Я слышу, как он хихикает, прежде чем я могу заметить тени, ныряющие в мое горло, останавливающие дыхание. Как будто лед заливает мои дыхательные пути, я начинаю царапать шею, отчаянно пытаясь выпустить их. Но мои руки отдергиваются назад, тьма обвивается вокруг моих запястий и затягивает их у меня за спиной.
— С другой стороны, молчание лучше, если ты не можешь быть милой. — Его дыхание скользит по моему лицу. Он близко, но сливается с темнотой, невидимый глазу. Я борюсь, моя грудь начинает вздыматься, мое тело молит о воздухе.

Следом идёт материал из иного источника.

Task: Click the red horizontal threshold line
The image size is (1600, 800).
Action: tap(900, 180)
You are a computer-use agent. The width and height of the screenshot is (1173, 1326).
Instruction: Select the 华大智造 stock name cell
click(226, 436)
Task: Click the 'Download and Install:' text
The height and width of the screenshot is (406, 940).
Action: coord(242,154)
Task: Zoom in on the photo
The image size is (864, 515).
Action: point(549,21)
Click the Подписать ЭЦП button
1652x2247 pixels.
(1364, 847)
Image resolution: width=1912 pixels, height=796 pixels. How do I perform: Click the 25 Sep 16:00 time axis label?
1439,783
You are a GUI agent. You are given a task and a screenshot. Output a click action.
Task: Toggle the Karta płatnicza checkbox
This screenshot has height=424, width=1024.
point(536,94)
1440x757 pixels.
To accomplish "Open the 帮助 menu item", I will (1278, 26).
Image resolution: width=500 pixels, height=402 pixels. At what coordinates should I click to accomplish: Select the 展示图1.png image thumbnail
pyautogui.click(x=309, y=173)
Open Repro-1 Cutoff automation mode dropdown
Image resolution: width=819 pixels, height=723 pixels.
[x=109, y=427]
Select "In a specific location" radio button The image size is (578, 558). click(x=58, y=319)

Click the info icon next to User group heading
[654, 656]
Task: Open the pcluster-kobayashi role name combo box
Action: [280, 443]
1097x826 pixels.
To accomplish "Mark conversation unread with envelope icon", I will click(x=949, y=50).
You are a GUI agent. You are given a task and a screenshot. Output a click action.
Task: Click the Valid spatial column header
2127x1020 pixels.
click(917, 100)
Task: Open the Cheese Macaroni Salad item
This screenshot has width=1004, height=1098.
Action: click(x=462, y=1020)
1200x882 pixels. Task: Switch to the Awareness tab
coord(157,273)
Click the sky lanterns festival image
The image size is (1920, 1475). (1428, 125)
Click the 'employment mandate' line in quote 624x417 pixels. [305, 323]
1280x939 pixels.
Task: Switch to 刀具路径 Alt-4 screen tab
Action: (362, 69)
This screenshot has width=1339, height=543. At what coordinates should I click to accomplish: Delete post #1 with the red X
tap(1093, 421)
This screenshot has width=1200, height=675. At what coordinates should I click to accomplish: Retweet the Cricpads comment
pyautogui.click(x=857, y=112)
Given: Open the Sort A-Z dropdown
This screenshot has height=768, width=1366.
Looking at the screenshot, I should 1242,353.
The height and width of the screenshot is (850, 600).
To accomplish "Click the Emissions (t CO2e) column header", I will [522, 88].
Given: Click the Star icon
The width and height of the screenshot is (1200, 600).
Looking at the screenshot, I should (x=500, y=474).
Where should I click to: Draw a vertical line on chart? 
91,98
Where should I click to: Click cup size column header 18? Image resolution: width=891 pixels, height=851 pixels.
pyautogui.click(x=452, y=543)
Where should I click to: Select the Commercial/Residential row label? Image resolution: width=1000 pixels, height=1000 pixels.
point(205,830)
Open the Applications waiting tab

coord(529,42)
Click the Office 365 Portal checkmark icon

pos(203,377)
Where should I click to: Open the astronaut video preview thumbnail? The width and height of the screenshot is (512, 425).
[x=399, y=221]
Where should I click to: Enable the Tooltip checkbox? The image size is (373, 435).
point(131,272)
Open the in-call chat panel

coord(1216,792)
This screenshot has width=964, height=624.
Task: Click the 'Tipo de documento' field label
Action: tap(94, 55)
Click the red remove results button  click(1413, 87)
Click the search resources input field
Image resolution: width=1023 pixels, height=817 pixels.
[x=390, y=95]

Я чувствую, как палец проводит по моей заплаканной щеке.
— Слабая. — Он усмехается.
Мое тело падает, колени ударяются о затененную землю. Мои ноги подкашиваются, мышцы начинают сводить судороги, но он не может убить меня. Я не думаю, что он может, но я в ловушке. Застряла в его хватке, пока он не захочет отпустить меня. Моя голова опускается вперед, чувствуя слабость с каждым мгновением, которое проходит без шанса наполнить мои легкие, холодное прикосновение теней медленно замораживает их.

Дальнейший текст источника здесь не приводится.